◆ What is being asked ◆
Copy whichever lines of the data hold the word "will".

Data extracted from a collection:

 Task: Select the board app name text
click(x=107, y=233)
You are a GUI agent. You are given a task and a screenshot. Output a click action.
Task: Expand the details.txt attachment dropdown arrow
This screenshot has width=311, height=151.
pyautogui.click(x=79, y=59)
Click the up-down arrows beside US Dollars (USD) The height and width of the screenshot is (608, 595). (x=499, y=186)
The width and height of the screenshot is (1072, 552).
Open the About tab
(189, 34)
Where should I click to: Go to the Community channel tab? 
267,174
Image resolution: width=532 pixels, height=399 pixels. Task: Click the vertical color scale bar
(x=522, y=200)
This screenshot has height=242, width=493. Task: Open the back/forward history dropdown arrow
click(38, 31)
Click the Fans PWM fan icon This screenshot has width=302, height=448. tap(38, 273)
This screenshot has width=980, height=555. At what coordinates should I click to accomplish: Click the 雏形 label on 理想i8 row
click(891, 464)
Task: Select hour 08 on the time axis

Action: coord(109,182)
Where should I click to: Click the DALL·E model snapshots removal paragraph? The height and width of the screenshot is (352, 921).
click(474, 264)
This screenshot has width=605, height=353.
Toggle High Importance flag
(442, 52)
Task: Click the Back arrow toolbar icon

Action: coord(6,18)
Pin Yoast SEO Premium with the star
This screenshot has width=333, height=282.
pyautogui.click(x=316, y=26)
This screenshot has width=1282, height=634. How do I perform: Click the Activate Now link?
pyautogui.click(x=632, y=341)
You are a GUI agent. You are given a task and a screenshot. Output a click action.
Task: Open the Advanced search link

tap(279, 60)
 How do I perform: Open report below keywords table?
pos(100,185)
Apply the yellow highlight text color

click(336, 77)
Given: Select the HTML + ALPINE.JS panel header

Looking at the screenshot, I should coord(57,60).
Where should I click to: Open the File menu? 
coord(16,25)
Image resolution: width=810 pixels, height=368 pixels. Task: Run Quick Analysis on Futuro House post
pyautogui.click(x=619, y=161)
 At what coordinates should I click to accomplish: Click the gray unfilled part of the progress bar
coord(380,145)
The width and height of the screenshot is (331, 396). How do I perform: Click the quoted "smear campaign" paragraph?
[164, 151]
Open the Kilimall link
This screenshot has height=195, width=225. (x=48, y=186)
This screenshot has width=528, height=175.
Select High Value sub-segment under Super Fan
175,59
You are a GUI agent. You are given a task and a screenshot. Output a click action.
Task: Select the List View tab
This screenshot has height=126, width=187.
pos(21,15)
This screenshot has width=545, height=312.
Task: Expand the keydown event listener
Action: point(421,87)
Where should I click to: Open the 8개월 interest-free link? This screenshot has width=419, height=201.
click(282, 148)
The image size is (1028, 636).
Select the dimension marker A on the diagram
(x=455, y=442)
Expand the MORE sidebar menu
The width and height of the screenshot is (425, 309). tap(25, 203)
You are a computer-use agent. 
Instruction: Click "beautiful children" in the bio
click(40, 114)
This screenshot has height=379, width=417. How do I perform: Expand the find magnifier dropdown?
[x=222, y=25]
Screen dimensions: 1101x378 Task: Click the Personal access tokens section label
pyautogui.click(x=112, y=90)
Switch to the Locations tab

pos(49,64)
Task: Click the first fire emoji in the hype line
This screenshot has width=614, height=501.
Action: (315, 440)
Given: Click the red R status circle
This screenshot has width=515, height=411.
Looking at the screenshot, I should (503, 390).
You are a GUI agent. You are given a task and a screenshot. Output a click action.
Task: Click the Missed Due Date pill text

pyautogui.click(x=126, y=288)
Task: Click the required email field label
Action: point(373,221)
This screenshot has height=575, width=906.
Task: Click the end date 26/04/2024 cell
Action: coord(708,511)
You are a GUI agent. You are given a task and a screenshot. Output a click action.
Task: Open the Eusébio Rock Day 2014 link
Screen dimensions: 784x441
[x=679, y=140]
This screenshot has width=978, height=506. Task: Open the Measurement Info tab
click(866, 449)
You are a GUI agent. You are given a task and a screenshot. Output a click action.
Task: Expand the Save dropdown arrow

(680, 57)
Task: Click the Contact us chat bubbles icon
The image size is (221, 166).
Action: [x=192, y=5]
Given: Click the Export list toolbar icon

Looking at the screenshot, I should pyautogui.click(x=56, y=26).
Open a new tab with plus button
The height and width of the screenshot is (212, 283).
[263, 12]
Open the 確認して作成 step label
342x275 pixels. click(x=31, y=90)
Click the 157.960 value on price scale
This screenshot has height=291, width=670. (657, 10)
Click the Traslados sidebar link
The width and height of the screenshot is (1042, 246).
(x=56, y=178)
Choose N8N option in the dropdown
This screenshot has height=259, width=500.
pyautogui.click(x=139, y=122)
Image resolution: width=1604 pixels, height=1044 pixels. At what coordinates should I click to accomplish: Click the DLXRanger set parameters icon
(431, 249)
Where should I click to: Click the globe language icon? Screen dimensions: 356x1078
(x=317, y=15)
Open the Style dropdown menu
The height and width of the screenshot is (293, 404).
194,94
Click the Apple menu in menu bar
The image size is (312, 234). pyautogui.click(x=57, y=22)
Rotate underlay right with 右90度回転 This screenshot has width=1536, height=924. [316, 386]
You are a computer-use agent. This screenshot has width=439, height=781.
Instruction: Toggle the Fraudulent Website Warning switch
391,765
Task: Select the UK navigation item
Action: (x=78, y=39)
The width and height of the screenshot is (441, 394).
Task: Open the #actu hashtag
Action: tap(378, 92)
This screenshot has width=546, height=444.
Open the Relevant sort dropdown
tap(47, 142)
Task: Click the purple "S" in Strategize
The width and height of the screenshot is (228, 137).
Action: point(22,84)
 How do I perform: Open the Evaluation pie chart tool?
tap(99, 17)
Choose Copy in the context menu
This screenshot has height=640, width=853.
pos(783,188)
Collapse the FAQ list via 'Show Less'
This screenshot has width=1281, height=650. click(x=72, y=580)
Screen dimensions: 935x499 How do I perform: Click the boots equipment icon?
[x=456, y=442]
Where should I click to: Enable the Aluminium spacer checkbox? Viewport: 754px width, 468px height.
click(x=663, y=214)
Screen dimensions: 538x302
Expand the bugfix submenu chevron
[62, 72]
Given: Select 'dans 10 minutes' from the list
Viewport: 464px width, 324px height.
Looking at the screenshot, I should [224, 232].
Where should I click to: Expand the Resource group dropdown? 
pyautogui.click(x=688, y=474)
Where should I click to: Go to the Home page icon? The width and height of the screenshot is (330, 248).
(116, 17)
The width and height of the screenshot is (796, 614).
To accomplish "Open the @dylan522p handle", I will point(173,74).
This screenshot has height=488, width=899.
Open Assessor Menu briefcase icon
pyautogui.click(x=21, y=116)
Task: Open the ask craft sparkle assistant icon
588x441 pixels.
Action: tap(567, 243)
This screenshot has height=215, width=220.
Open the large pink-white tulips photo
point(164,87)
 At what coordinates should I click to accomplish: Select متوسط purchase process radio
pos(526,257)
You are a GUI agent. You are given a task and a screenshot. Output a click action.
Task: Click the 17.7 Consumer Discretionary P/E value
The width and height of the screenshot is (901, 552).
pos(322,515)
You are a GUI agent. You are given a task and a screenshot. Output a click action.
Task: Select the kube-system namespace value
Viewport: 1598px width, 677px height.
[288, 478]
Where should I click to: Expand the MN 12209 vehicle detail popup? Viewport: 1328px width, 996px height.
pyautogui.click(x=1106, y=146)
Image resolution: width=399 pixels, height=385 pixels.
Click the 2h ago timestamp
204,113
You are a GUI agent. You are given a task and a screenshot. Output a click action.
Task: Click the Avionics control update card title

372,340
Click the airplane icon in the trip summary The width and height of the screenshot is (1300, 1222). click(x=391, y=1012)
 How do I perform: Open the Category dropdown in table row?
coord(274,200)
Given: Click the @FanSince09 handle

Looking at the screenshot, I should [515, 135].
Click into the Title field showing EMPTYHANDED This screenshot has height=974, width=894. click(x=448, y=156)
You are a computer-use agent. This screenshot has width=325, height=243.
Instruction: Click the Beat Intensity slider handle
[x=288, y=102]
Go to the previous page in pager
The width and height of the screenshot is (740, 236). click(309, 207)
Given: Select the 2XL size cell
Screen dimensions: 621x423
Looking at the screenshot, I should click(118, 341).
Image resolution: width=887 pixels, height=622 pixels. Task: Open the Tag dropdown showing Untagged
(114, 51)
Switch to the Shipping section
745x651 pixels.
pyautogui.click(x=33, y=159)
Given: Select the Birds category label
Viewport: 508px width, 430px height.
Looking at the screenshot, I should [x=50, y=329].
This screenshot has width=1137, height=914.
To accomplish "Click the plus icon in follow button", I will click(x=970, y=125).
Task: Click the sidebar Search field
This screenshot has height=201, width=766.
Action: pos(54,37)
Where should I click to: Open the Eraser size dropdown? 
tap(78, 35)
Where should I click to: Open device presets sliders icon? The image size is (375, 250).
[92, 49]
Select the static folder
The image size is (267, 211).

◆ Solved problem ◆
To accomplish "Open the @dylan522p handle", I will point(173,74).
To accomplish "Click the plus icon in follow button", I will click(x=970, y=125).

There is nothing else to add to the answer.